▶ **Records supplied**:

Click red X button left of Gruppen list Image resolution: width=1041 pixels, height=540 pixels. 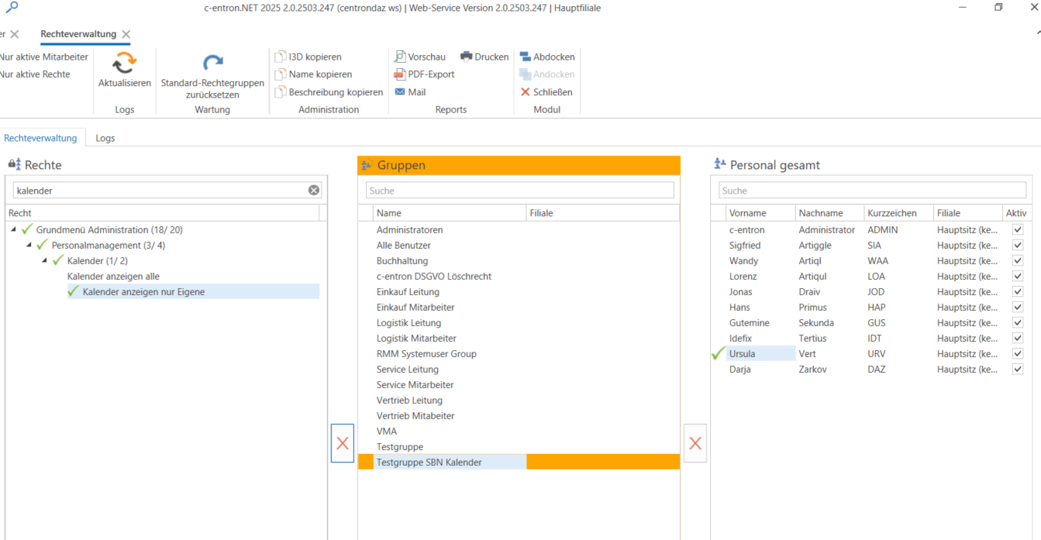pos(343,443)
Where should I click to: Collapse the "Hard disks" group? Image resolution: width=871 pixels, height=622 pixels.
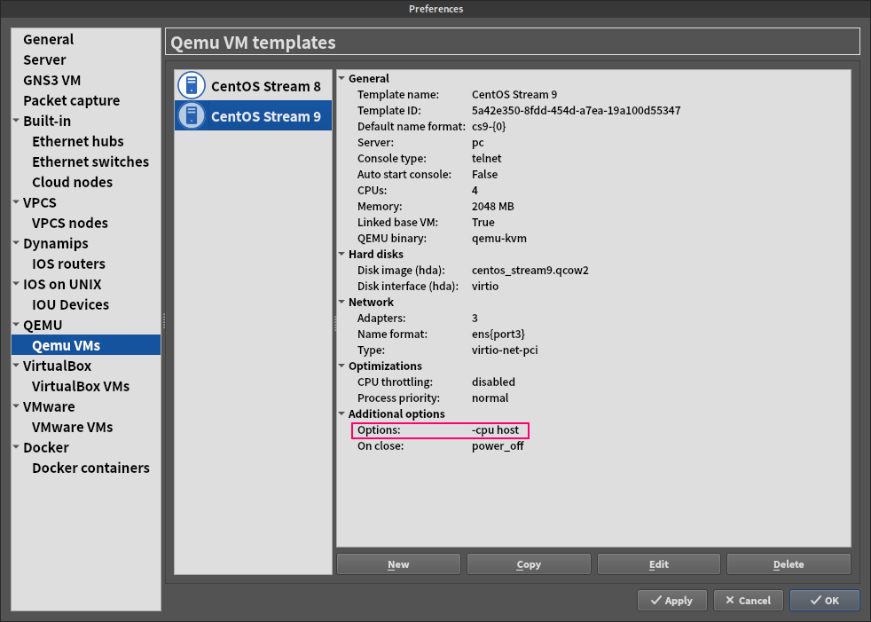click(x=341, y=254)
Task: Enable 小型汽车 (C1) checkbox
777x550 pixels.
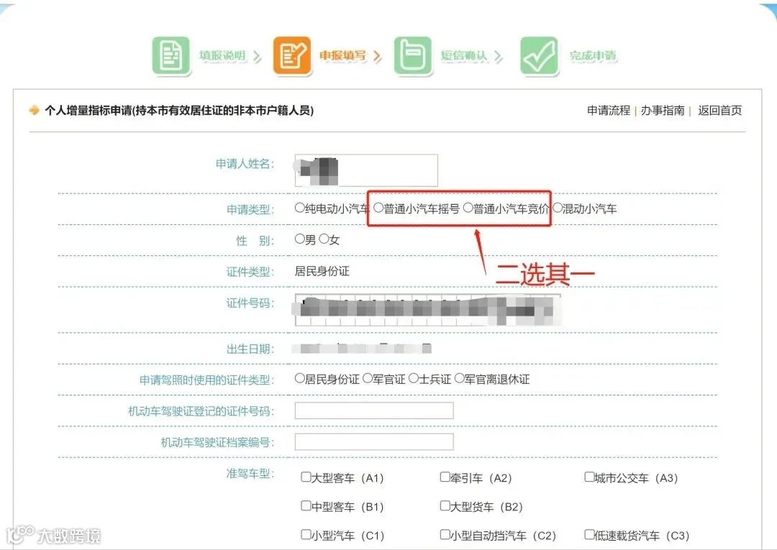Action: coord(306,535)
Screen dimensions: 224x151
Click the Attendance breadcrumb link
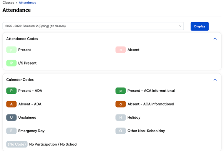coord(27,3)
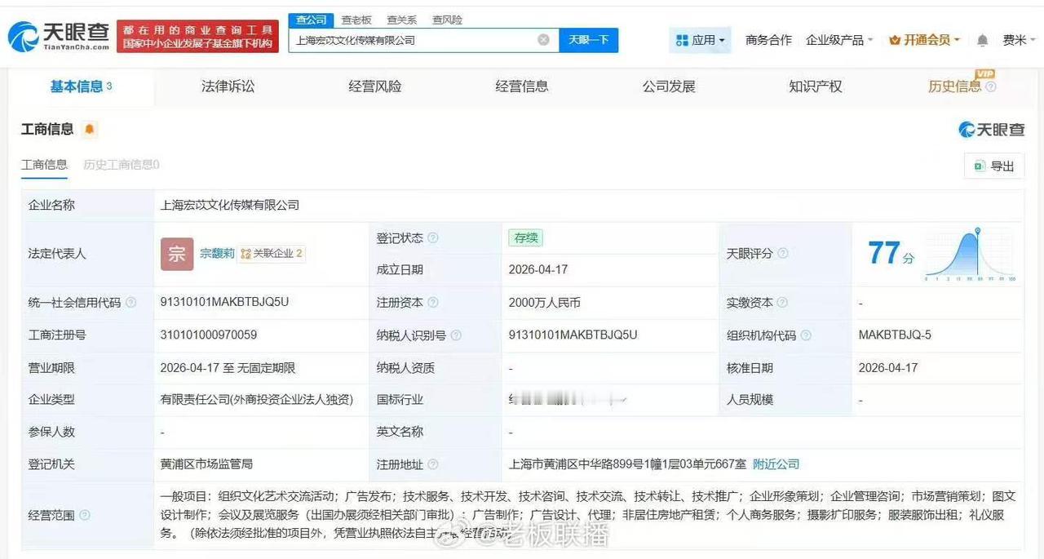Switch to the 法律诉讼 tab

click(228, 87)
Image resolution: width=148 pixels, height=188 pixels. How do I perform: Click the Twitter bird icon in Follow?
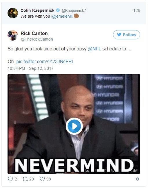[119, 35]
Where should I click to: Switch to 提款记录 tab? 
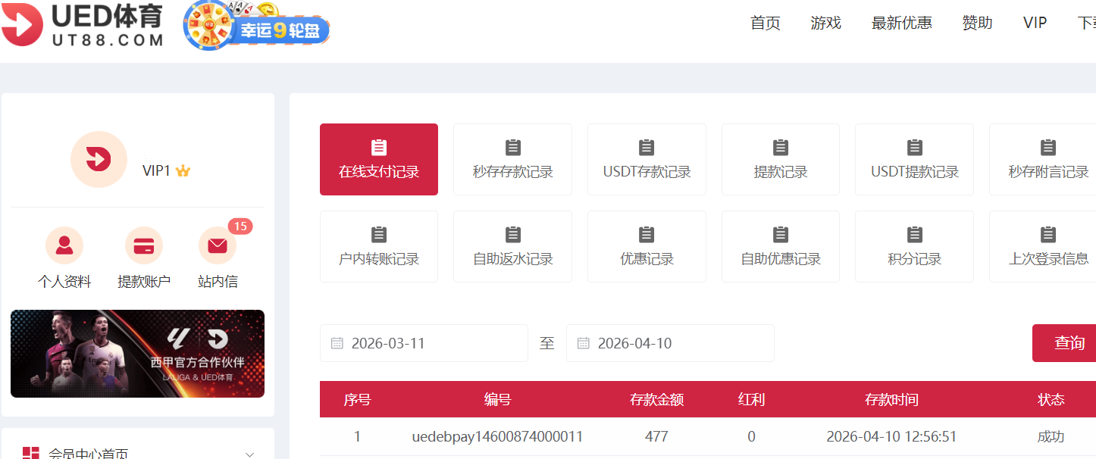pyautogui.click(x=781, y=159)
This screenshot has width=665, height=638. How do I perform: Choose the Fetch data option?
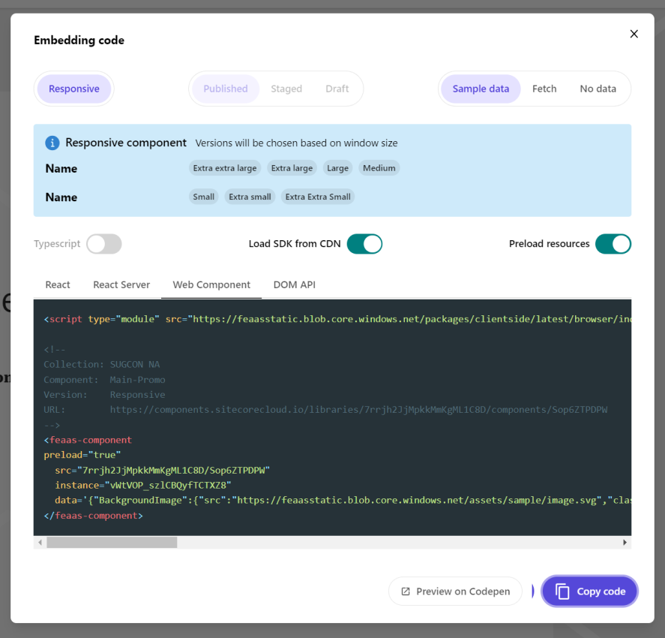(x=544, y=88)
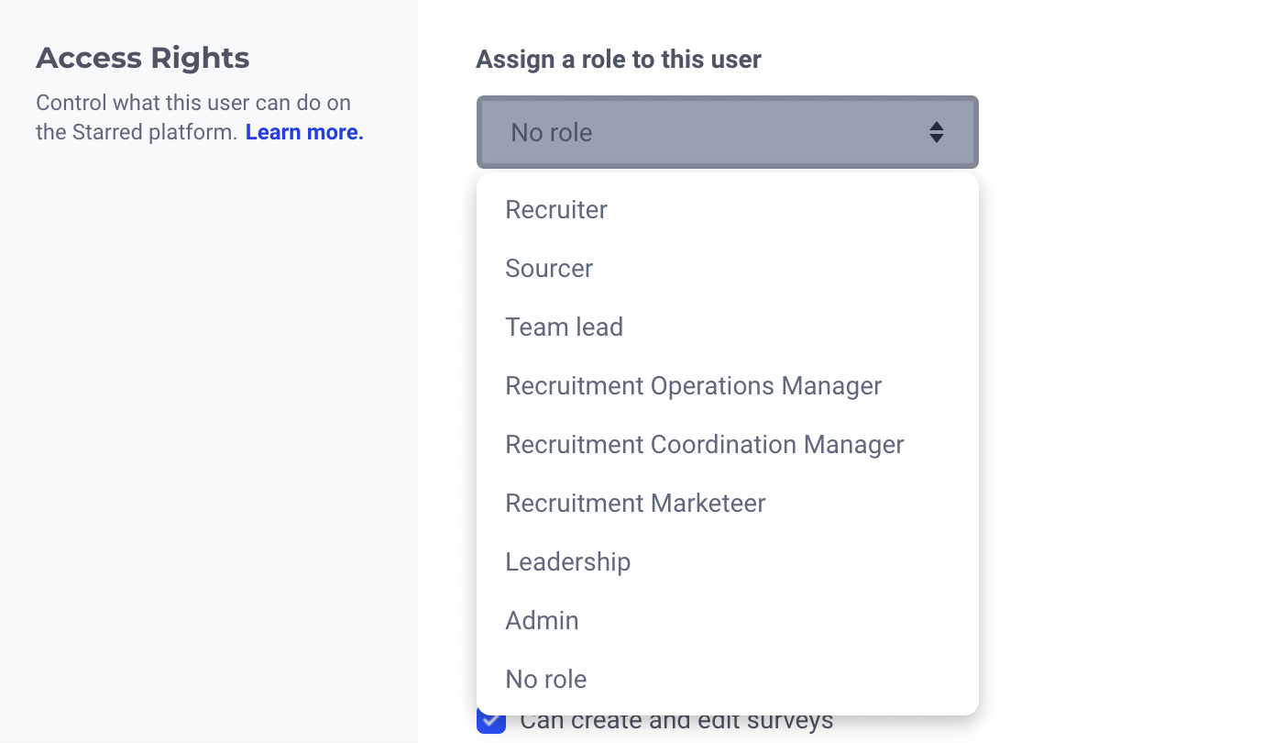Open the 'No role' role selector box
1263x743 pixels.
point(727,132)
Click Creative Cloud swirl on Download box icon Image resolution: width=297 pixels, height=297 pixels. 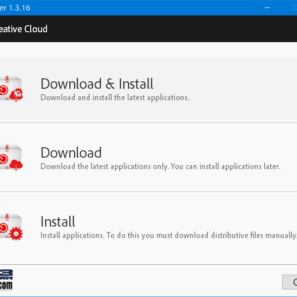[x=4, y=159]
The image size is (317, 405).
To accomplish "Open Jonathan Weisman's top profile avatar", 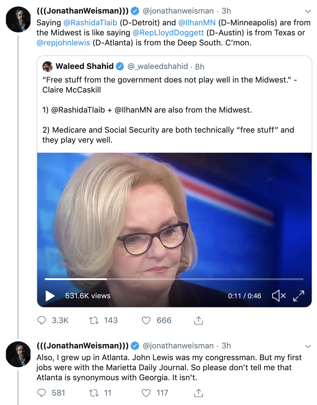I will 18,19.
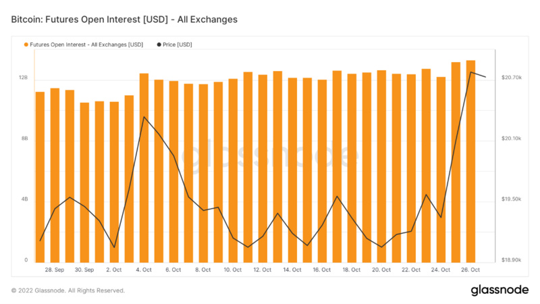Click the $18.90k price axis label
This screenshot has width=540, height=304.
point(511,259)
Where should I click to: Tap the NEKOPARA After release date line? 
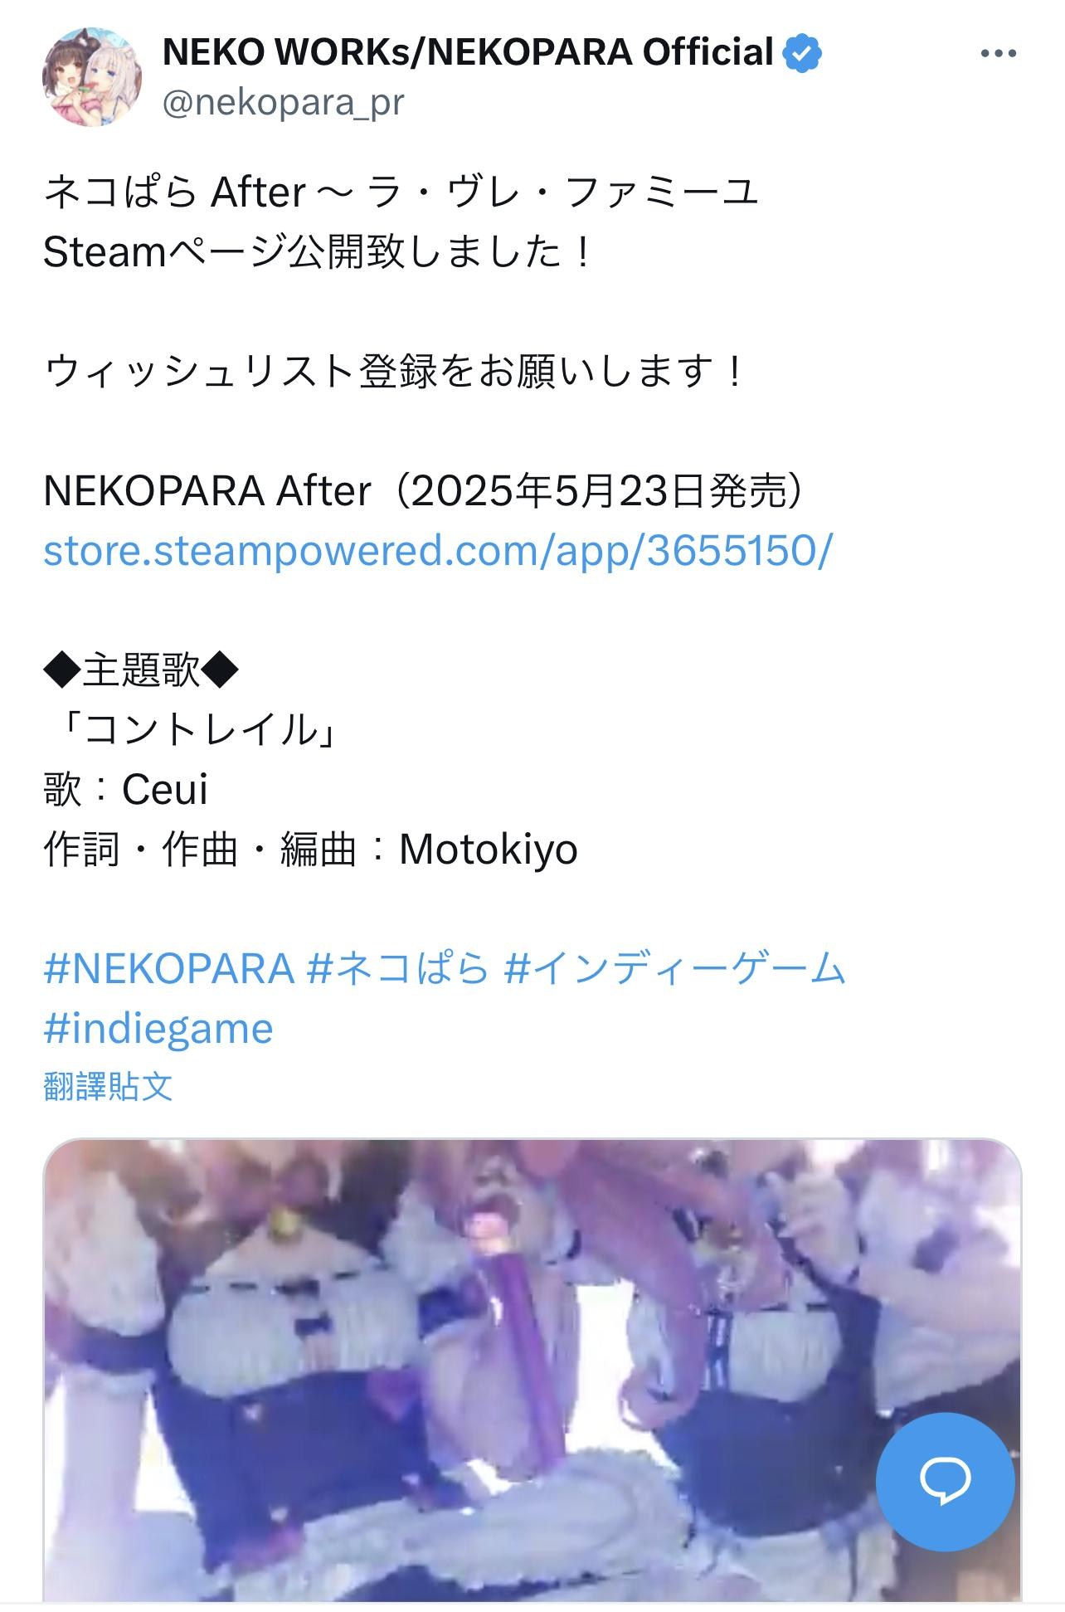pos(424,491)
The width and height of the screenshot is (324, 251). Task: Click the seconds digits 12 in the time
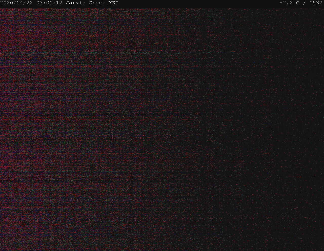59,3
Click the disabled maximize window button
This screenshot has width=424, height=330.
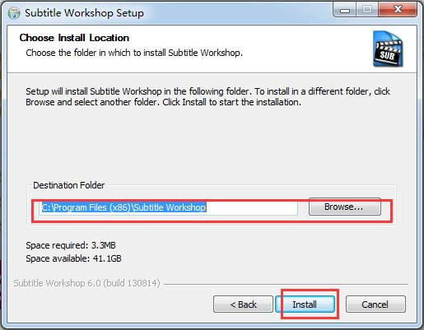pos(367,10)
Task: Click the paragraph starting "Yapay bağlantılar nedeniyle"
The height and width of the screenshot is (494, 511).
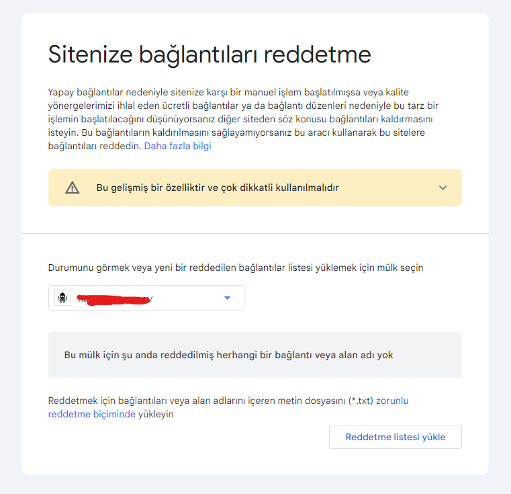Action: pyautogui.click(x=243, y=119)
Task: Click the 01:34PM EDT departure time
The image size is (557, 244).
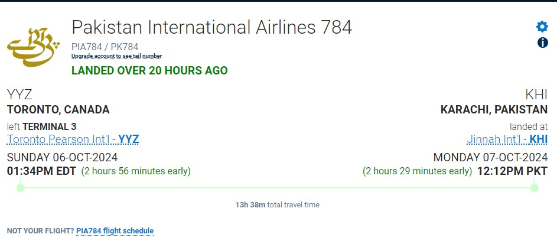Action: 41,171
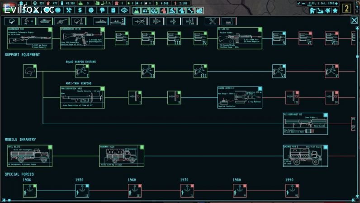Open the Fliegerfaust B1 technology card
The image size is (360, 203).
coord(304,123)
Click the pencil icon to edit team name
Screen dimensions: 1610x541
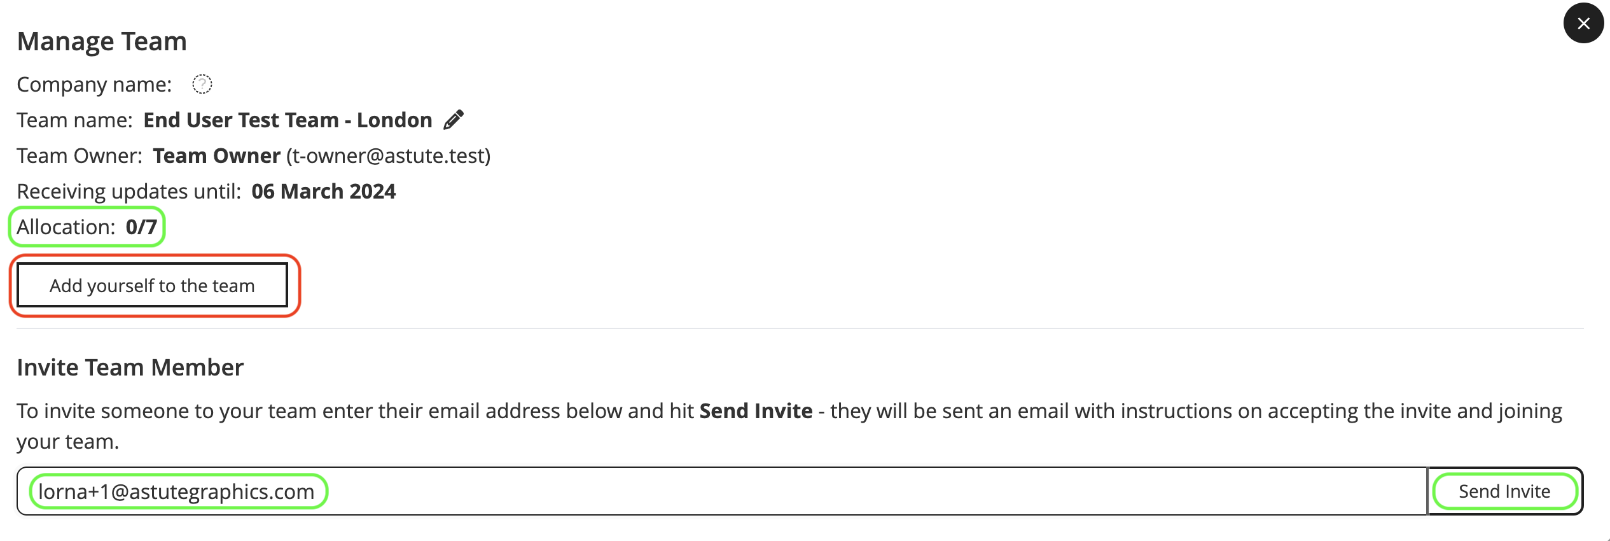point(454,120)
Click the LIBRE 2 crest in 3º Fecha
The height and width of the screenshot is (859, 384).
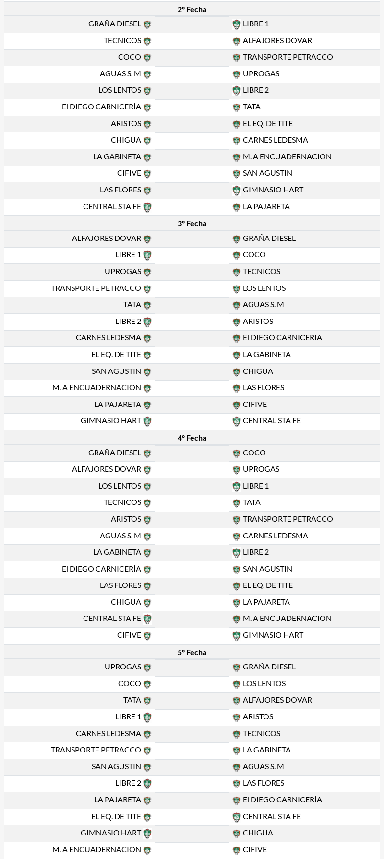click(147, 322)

▶ **Your assignment**: Print exactly the lines above that run from the one with "Task: Click the 01:34PM EDT departure time" down to the one with "Click the pencil icon to edit team name", and omit the pictures.

▶ **Response box**:
Task: Click the 01:34PM EDT departure time
The image size is (557, 244).
Action: 41,171
Open the Fliegerfaust B1 technology card
The image size is (360, 203).
coord(304,123)
Click the pencil icon to edit team name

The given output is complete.